Clive James once observed that “Nazi reality is a caricature. The more precisely you evoke it, the less probable it looks.” It’s a quote that, if you know it, resurfaces often as you watch Taika Waititi’s war comedy. It’s whimsical stuff; the smashing together of Mel Brooks-like absurdity and Wes Anderson-esque wry detachment, that could easily be mistaken for glib were its subject matter – the indoctrination of the (gentile) German mind and annihilation of its soul, not so serious.
However the offer, to explore such horrors in an unfamiliar register, with a certain flippancy born of the ten year-old protagonist’s perspective and his imaginary friend – a Hitler constructed from propaganda, will strike some as unforgivably breezy – the Mitchell and Webb “are we the baddies?” sketch dragged out to feature length.
Yet James’ aside on Hitler’s Germany rings true; it was a place of vulgarity and fantasy, normalised so that arid minds and brass hearts became commonplace. Waititi opts to forego the affected solemnity usually associated with period, substituting it with something closer to the truth; a false consciousness and heightened acceptance of the absurd.
When little Jojo discovers the Jewish teen his mother, active in the German resistance, is hiding, he tests some of the more outlandish lessons garnered at Hitler Youth – Jews can read minds, for example. Is this making light of stupidity that saw a culture turn a blind eye to genocide, or an affirmation of how permeable and ready to scapegoat its Jews, that culture was?
Jojo Rabbit, despite its shrewd stripping back of Nazi ideology down to its constituent contradictions and inhumanity, is something of a fairy-tale.
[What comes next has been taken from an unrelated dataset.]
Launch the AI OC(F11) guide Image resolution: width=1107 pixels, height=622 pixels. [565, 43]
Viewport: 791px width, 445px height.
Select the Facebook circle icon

It asks us to believe that a boy living in early 1945 Germany, with the end fast approaching, could be shaken from the grip of life-long nazificiation by the twin jolts of falling in love with a Jewish girl and losing his mother to the regime’s psychopathy. Waititi, in other words, wants us to hold faith with an innate humanity that can be managed but not expunged – warped but not broken. Do we believe him? Do we think a still-cooking human can be saved if given a way out? Your views on that question will determine how bold or Disney-like you find Waititi’s wide-eyed reflection on Nazism.
I liked the movie’s inherent optimism, but had to bury facts like the hidden Amsterdam Jews sold out by collaborators and sent to the death camps for the equivalent of £45 per head. The truth’s somewhere in the middle of course, but making a movie about that wouldn’t be any fun.